US: President Bush yesterday provided an extraordinary display of support for the visiting Palestinian Prime Minister, Mr Mahmoud Abbas, by declaring that, along with Israel's Prime Minister, Mr Ariel Sharon, the two leaders could bring a "bright future" to their peoples.
At a joint White House appearance after hosting Mr Abbas for the first time, Mr Bush called Mr Abbas "this good man". After Mr Abbas had delivered his prepared remarks, Mr Bush patted him on the back, telling him "good job".
He said his guest had "vision, courage and determination".
The President also praised Mr Abbas's Minister of Finance as "a man of his word", and his Minister of Security as "a good, solid man". In short, he said, "I am gaining confidence in the Palestinian Prime Minister and his great cabinet".
All of this could not have contrasted more sharply with Mr Bush's depiction last year of the regime of the Palestinian Authority's President Yasser Arafat as being compromised by terrorism. Indeed, he would not be standing side by side with Mr Abbas, Mr Bush said, were it not for his belief in the Palestinian Prime Minister's commitment to "fight off the terrorist activity".
Such praise notwithstanding, Mr Abbas himself repeatedly stresses that he defers to and reports to Mr Arafat, and it is Mr Arafat who enjoys the support and confidence of most Palestinians.
Beyond the praise, Mr Bush outlined positions that accorded with many of the demands Mr Abbas put to him during their talks. He urged Israel to remove the checkpoints that limit Palestinian movement between West Bank cities; hours earlier an Israeli announcement had promised that some checkpoints would be dismantled.
He endorsed Mr Abbas's objections to the so-called "security fence" that Israel is constructing, mainly inside the West Bank.
"I think the wall is a problem. It is very difficult to develop confidence with a wall snaking through the West Bank."
Mr Bush also said he would continue to discuss the issue of Palestinian prisoner releases with both sides.
Mr Sharon is due in Washington on Tuesday, and has indicated that 400-600 prisoners will be freed soon, including some from Hamas and Islamic Jihad.
Many of those expected to go free are detainees who have never been charged, but some were convicted of offences linked to attacks on Israelis. Others come from prominent positions in Hamas.
There have also been reports, thus far unconfirmed, that as many as 3,000 prisoners may be released - almost half of all those being held - as part of a wider agreement which would see Mr Azzam Azzam, an Israeli jailed by Egypt for spying, also released.
Perhaps most dramatically, Mr Bush referred twice to his desire for "the need to end settlements", placing this call in the context of the Palestinian leadership's need to root out terrorism.
If terrorism was thwarted, he said, then Israel would have the confidence to move forward on the settlement issue. In the meantime, he called for further progress by Israel in removing illegal settlement outposts.
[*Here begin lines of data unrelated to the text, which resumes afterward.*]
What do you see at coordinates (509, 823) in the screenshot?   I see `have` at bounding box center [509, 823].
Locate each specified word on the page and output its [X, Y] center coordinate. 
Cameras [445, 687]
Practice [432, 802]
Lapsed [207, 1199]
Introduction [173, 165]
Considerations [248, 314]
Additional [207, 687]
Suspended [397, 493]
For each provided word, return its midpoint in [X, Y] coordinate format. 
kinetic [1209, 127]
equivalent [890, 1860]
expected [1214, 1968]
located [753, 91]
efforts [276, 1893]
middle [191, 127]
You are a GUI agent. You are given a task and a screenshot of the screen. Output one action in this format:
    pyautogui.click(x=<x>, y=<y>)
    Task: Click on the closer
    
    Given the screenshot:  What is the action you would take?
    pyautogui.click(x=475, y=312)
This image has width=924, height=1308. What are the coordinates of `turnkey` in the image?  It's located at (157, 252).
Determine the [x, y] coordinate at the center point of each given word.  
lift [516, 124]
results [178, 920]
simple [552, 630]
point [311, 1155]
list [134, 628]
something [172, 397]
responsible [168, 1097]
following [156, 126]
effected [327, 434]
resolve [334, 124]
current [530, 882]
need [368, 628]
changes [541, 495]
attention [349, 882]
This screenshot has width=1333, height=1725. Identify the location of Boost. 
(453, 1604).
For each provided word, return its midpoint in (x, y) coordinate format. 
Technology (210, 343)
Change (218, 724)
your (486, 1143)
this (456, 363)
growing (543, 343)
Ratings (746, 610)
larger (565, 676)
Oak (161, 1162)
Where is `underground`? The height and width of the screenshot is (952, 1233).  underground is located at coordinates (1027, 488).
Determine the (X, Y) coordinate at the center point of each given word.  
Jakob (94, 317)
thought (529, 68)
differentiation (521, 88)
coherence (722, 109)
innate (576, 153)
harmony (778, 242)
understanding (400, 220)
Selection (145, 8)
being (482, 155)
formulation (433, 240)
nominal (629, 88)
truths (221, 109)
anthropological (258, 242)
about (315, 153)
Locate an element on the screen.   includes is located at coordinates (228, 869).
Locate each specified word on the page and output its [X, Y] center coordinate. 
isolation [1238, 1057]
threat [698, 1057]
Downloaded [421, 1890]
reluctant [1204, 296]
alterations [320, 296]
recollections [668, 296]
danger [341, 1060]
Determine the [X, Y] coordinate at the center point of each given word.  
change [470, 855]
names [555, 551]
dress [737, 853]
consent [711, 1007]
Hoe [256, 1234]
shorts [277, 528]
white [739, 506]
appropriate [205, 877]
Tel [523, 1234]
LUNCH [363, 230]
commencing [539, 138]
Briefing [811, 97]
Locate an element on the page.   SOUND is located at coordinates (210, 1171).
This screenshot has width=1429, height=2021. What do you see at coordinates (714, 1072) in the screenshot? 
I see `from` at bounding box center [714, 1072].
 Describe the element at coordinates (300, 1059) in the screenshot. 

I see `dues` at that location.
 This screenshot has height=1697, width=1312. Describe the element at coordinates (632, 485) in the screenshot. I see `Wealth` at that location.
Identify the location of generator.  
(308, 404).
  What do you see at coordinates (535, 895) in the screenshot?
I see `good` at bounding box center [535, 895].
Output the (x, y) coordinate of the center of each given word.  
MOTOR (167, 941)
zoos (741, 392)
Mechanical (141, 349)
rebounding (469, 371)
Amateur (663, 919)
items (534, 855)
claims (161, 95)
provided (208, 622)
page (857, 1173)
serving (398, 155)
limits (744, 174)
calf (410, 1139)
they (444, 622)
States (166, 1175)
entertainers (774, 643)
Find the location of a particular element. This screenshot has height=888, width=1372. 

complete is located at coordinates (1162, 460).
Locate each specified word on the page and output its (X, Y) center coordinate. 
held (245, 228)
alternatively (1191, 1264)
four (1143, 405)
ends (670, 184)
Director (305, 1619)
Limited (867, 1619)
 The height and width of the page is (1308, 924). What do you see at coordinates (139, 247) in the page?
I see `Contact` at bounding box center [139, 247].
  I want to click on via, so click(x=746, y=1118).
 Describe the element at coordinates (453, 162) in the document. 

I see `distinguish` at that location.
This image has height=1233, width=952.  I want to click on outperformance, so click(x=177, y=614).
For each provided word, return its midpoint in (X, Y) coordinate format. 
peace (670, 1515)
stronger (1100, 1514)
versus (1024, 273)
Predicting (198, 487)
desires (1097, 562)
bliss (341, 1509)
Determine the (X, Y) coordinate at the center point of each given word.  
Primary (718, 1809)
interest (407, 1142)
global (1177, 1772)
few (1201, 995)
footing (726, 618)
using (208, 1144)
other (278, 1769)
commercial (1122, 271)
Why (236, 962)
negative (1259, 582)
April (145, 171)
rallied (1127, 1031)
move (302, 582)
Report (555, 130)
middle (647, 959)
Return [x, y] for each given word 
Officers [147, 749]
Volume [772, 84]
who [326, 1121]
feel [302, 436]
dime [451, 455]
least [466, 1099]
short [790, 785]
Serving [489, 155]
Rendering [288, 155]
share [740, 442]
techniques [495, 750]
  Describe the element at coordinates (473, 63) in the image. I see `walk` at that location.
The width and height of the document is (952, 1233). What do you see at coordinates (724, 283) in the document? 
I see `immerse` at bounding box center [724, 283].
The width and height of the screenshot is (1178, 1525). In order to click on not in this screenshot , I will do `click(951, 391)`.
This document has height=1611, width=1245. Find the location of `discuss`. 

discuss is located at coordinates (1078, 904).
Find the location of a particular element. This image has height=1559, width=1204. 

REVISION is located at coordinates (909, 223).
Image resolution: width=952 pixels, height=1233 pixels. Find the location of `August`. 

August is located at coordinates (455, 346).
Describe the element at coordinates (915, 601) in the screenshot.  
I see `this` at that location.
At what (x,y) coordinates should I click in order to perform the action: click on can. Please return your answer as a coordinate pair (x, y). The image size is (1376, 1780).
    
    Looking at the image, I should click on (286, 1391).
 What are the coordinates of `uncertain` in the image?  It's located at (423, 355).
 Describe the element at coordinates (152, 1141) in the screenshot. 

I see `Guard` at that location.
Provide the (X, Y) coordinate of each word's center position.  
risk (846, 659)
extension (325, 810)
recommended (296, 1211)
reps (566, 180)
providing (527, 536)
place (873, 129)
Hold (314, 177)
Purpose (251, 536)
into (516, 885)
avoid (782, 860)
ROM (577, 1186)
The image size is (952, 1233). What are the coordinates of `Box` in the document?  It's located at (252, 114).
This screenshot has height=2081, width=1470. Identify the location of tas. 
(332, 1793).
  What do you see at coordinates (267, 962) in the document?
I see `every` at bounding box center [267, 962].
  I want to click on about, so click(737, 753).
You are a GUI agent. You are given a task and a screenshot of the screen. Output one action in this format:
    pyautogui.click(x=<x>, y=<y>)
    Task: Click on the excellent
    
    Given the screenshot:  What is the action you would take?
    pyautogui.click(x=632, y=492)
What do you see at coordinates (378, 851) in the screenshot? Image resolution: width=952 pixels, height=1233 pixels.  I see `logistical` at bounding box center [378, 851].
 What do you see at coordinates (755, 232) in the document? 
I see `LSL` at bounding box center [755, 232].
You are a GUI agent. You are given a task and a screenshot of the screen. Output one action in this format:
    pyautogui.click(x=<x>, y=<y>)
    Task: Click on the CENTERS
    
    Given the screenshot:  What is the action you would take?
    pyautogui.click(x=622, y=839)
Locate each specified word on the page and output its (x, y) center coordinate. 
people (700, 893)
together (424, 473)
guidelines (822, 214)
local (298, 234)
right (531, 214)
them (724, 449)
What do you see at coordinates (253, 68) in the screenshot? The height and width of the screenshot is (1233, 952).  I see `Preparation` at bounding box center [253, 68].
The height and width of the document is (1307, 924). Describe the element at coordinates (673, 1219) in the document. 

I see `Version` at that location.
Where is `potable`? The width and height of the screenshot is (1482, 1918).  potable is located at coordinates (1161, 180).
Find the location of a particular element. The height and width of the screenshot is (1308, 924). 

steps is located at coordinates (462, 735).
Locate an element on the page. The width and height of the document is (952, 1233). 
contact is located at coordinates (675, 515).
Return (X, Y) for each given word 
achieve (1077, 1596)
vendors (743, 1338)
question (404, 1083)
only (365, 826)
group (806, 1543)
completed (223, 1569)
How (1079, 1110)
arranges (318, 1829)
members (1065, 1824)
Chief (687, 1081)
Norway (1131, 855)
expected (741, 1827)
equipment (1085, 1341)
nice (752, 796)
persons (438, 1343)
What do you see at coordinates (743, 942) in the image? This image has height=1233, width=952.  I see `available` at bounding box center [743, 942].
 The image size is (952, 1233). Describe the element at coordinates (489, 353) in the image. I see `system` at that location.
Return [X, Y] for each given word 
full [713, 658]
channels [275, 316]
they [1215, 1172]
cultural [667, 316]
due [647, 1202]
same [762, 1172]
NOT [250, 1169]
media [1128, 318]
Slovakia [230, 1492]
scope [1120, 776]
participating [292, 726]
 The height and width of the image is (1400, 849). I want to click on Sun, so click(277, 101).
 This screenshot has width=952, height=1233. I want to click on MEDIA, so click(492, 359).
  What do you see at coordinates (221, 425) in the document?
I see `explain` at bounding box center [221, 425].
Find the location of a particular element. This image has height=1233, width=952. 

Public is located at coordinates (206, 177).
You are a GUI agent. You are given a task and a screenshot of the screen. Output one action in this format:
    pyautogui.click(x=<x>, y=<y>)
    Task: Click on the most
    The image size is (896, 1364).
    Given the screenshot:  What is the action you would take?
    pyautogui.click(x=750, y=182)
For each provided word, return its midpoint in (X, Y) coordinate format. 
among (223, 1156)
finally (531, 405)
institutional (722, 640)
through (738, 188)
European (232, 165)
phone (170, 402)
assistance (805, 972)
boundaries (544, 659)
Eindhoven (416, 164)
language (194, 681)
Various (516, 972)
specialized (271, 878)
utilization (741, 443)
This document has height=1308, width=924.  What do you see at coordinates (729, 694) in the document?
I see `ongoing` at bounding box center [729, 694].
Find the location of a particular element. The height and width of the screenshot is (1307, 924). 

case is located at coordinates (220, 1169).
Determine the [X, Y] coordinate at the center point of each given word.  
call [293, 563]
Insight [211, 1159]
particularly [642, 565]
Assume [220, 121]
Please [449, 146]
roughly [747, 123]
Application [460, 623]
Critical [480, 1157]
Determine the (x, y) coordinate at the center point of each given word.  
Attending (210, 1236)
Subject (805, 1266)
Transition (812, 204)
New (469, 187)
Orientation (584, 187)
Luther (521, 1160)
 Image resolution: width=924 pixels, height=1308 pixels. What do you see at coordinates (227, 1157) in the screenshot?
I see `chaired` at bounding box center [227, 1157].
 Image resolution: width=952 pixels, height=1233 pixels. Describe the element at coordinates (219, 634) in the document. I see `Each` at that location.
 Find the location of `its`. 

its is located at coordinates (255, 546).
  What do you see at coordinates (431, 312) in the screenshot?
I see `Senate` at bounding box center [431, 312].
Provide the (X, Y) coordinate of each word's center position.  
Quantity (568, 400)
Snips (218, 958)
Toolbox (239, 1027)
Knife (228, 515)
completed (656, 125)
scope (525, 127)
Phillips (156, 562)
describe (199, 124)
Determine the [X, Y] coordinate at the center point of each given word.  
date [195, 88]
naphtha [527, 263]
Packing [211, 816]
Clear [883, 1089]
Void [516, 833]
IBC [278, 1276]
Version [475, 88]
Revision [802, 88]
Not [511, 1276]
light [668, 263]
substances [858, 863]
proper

Underlining the US commitment to Palestinian statehood, Mr Bush also announced the establishment of a joint Palestinian Economic Development Group to help build a "solid economic foundation for a free and sovereign Palestinian state".
Mr Abbas, for his part, pledged to continue "implementing our security and reform obligations" to bring "security for all".
He also called on Israel to lift the siege on Mr Arafat in Ramallah (Mr Bush, tellingly, had no comment on this), fully freeze settlement building, dismantle the new security wall, agree a "just solution" to the Palestinian refugee issue and generally move ahead less hesitantly.
The new era required "the courageous logic of peace, not the suspicious logic of conflict".
Mr Sharon has met Mr Abbas four times in recent weeks, and has praised his commitment to ending the armed intifada. However he is demanding an aggressive campaign to dismantle Hamas, Islamic Jihad and other extremist groups, a demand echoed by Mr Bush.
Mr Abbas is resisting the pressure for such action, declaring yesterday that where Israel's "military might" had failed he had fostered the current relative calm through internal dialogue.
In an announcement plainly timed to demonstrate goodwill, Israel said shortly before the Bush-Abbas meeting that it would soon withdraw its forces from two more West Bank cities, following the pullback earlier this month in Bethlehem - winning immediate praise from Mr Bush.
Given the relative calm since most Palestinian factions agreed an intifada ceasefire three weeks ago, Israel also said it would issue 8,500 more permits for Palestinians to work in Israel.
Until the "second intifada" erupted almost three years ago, more than 100,000 Palestinians worked legally in Israel
Meanwhile, in more of the sporadic violence that has dogged the ceasefire, a five-year-old Palestinian boy was killed by machine-gun fire from an Israeli armoured personnel carrier just inside the northern West Bank.
Mahmud Qabha was killed and two of his sisters were wounded when their car was hit by heavy gunfire. Eyewitnesses said the shooting was unprovoked.
The Israeli army immediately apologized, saying the shooting was the result of "an operational mistake", and that the gun had gone off accidentally.